[Begin]
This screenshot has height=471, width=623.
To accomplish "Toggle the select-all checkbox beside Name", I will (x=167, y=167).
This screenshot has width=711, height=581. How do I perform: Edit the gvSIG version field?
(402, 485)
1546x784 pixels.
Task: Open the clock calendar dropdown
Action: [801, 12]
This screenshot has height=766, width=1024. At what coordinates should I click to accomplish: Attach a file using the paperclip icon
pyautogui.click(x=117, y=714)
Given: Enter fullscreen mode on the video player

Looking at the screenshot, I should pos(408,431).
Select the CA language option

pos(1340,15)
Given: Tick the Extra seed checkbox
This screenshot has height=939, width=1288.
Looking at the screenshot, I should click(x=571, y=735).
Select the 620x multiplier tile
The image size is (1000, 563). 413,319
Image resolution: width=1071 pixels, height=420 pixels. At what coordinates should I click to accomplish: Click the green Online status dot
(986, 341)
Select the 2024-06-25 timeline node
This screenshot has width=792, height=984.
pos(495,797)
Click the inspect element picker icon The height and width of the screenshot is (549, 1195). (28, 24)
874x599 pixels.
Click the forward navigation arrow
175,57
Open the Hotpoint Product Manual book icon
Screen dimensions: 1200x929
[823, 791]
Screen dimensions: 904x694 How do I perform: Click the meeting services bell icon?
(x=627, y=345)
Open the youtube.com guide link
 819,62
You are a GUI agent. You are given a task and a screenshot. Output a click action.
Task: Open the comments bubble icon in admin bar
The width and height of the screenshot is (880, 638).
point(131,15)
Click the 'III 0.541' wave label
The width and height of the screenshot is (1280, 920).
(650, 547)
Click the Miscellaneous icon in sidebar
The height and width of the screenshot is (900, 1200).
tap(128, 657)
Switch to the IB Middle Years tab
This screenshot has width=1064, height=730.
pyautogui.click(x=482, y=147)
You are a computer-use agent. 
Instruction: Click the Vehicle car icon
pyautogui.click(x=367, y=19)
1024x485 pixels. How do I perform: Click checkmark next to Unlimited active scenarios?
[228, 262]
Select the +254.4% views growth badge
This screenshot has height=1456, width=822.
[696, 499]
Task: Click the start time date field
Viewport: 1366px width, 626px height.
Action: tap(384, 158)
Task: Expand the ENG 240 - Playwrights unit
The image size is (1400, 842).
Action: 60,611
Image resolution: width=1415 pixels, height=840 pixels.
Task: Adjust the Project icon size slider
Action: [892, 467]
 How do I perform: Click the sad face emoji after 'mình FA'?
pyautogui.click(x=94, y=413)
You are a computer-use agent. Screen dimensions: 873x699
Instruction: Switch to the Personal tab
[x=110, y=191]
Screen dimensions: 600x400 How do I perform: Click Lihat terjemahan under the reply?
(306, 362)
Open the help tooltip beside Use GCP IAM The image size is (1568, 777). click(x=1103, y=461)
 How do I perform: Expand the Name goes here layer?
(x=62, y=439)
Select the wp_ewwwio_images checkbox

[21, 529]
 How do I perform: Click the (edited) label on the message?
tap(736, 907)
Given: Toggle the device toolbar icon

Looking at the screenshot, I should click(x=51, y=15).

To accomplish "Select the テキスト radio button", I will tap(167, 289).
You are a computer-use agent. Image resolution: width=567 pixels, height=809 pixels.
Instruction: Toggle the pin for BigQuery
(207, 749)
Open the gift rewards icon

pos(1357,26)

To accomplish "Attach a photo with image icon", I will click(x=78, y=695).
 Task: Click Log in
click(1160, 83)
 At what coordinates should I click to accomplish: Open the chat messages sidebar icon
[End]
## PROBLEM STATEMENT:
Lay out every line of the records above as a numbered list, leaving out the blank lines.

## FULL RESPONSE:
1. This screenshot has height=471, width=623.
2. To accomplish "Toggle the select-all checkbox beside Name", I will (x=167, y=167).
3. This screenshot has width=711, height=581. How do I perform: Edit the gvSIG version field?
4. (402, 485)
5. 1546x784 pixels.
6. Task: Open the clock calendar dropdown
7. Action: [801, 12]
8. This screenshot has height=766, width=1024. At what coordinates should I click to accomplish: Attach a file using the paperclip icon
9. pyautogui.click(x=117, y=714)
10. Given: Enter fullscreen mode on the video player
11. Looking at the screenshot, I should pos(408,431).
12. Select the CA language option
13. pos(1340,15)
14. Given: Tick the Extra seed checkbox
15. This screenshot has height=939, width=1288.
16. Looking at the screenshot, I should click(x=571, y=735).
17. Select the 620x multiplier tile
18. The image size is (1000, 563). 413,319
19. Image resolution: width=1071 pixels, height=420 pixels. At what coordinates should I click to accomplish: Click the green Online status dot
20. (986, 341)
21. Select the 2024-06-25 timeline node
22. This screenshot has width=792, height=984.
23. pos(495,797)
24. Click the inspect element picker icon The height and width of the screenshot is (549, 1195). (28, 24)
25. 874x599 pixels.
26. Click the forward navigation arrow
27. 175,57
28. Open the Hotpoint Product Manual book icon
29. Screen dimensions: 1200x929
30. [823, 791]
31. Screen dimensions: 904x694 How do I perform: Click the meeting services bell icon?
32. (x=627, y=345)
33. Open the youtube.com guide link
34.  819,62
35. You are a GUI agent. You are given a task and a screenshot. Output a click action.
36. Task: Open the comments bubble icon in admin bar
37. The width and height of the screenshot is (880, 638).
38. point(131,15)
39. Click the 'III 0.541' wave label
40. The width and height of the screenshot is (1280, 920).
41. (650, 547)
42. Click the Miscellaneous icon in sidebar
43. The height and width of the screenshot is (900, 1200).
44. tap(128, 657)
45. Switch to the IB Middle Years tab
46. This screenshot has width=1064, height=730.
47. pyautogui.click(x=482, y=147)
48. You are a computer-use agent. 
49. Instruction: Click the Vehicle car icon
50. pyautogui.click(x=367, y=19)
51. 1024x485 pixels. How do I perform: Click checkmark next to Unlimited active scenarios?
52. [228, 262]
53. Select the +254.4% views growth badge
54. This screenshot has height=1456, width=822.
55. [696, 499]
56. Task: Click the start time date field
57. Viewport: 1366px width, 626px height.
58. Action: tap(384, 158)
59. Task: Expand the ENG 240 - Playwrights unit
60. The image size is (1400, 842).
61. Action: 60,611
62. Image resolution: width=1415 pixels, height=840 pixels.
63. Task: Adjust the Project icon size slider
64. Action: [892, 467]
65.  How do I perform: Click the sad face emoji after 'mình FA'?
66. pyautogui.click(x=94, y=413)
67. You are a computer-use agent. Screen dimensions: 873x699
68. Instruction: Switch to the Personal tab
69. [x=110, y=191]
70. Screen dimensions: 600x400 How do I perform: Click Lihat terjemahan under the reply?
71. (306, 362)
72. Open the help tooltip beside Use GCP IAM The image size is (1568, 777). click(x=1103, y=461)
73.  How do I perform: Expand the Name goes here layer?
74. (x=62, y=439)
75. Select the wp_ewwwio_images checkbox
76. [21, 529]
77.  How do I perform: Click the (edited) label on the message?
78. tap(736, 907)
79. Given: Toggle the device toolbar icon
80. Looking at the screenshot, I should click(x=51, y=15).
81. To accomplish "Select the テキスト radio button", I will tap(167, 289).
82. You are a computer-use agent. Image resolution: width=567 pixels, height=809 pixels.
83. Instruction: Toggle the pin for BigQuery
84. (207, 749)
85. Open the gift rewards icon
86. pos(1357,26)
87. To accomplish "Attach a photo with image icon", I will click(x=78, y=695).
88.  Task: Click Log in
89. click(1160, 83)
90.  At what coordinates should I click to accomplish: Open the chat messages sidebar icon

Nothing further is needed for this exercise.